[Stored data entries]

##############################

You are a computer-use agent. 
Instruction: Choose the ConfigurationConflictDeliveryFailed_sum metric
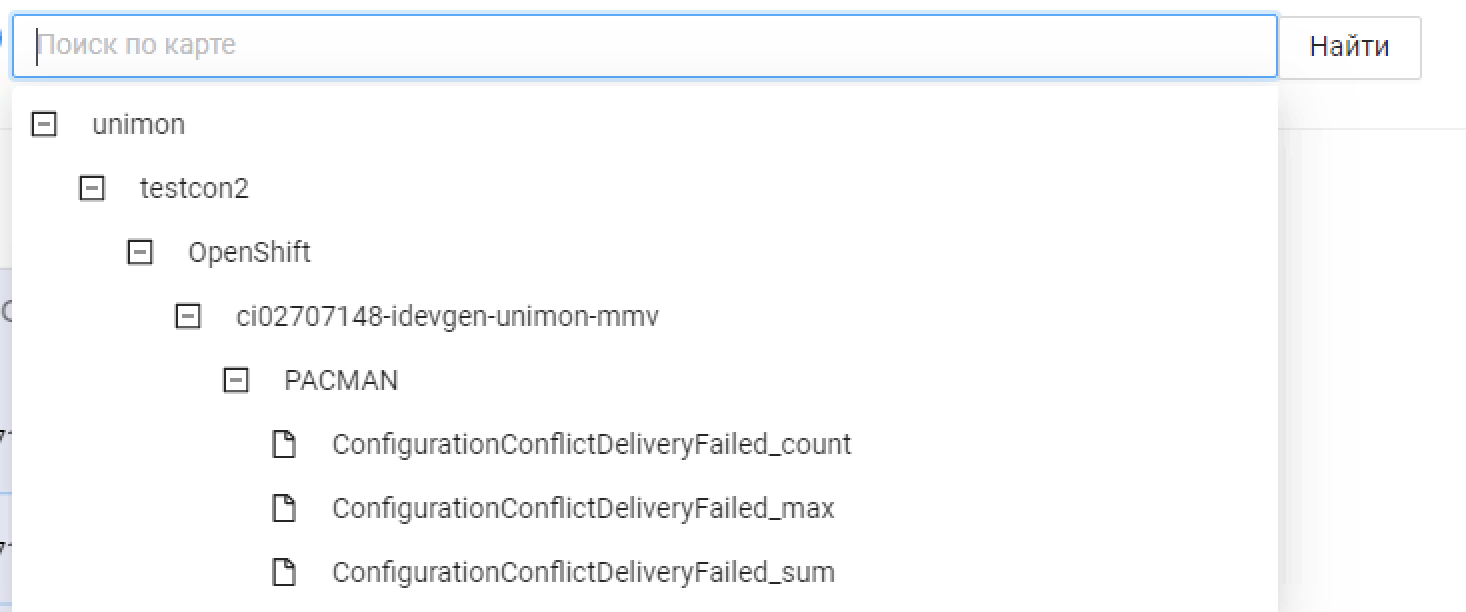(583, 572)
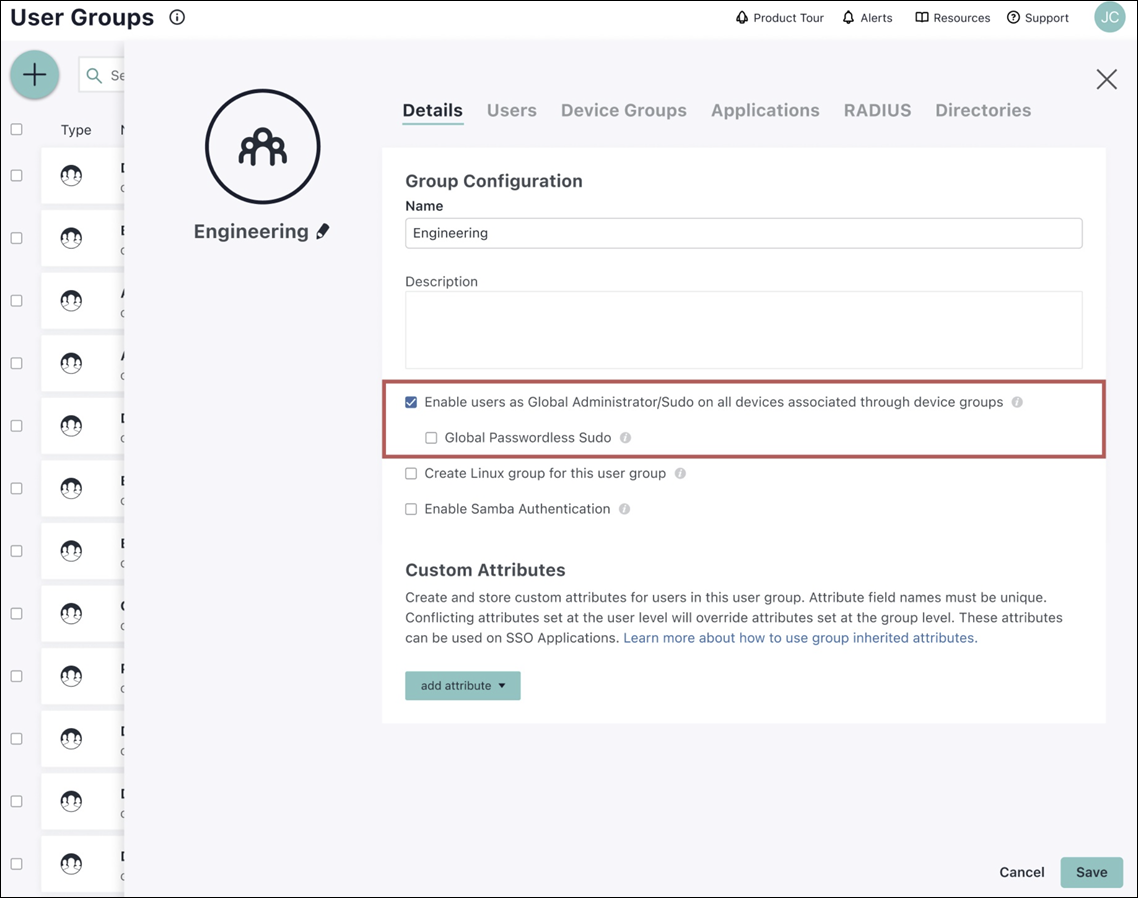This screenshot has height=898, width=1138.
Task: Edit the Engineering group name via pencil icon
Action: coord(323,230)
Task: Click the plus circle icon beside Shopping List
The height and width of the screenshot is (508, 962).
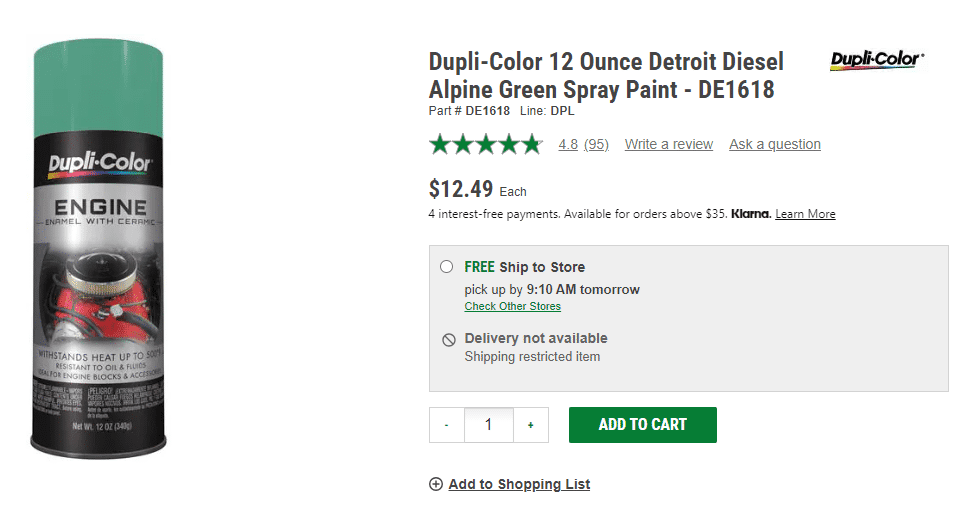Action: pos(436,485)
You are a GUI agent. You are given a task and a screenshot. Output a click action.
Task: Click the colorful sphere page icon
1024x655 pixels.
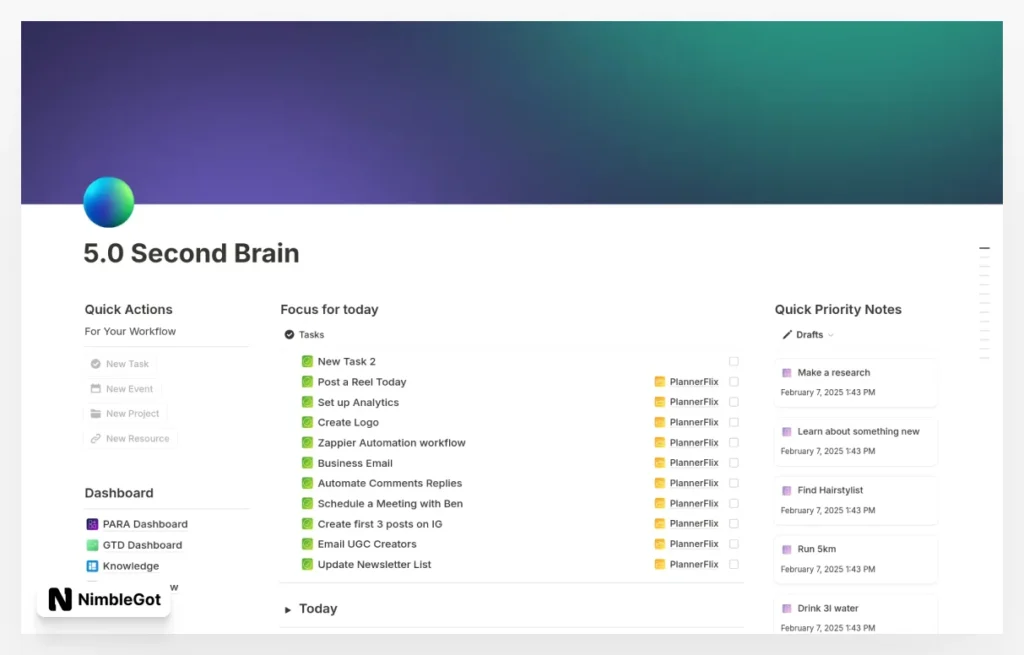point(108,202)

##############################

> _Exercise_
Find the lines in the entries above where "agent" occurs, and copy each of them.

> _Solution to this task_
You are a computer-use agent. 
You are a GUI agent. You are given a task and a screenshot. Output a click action.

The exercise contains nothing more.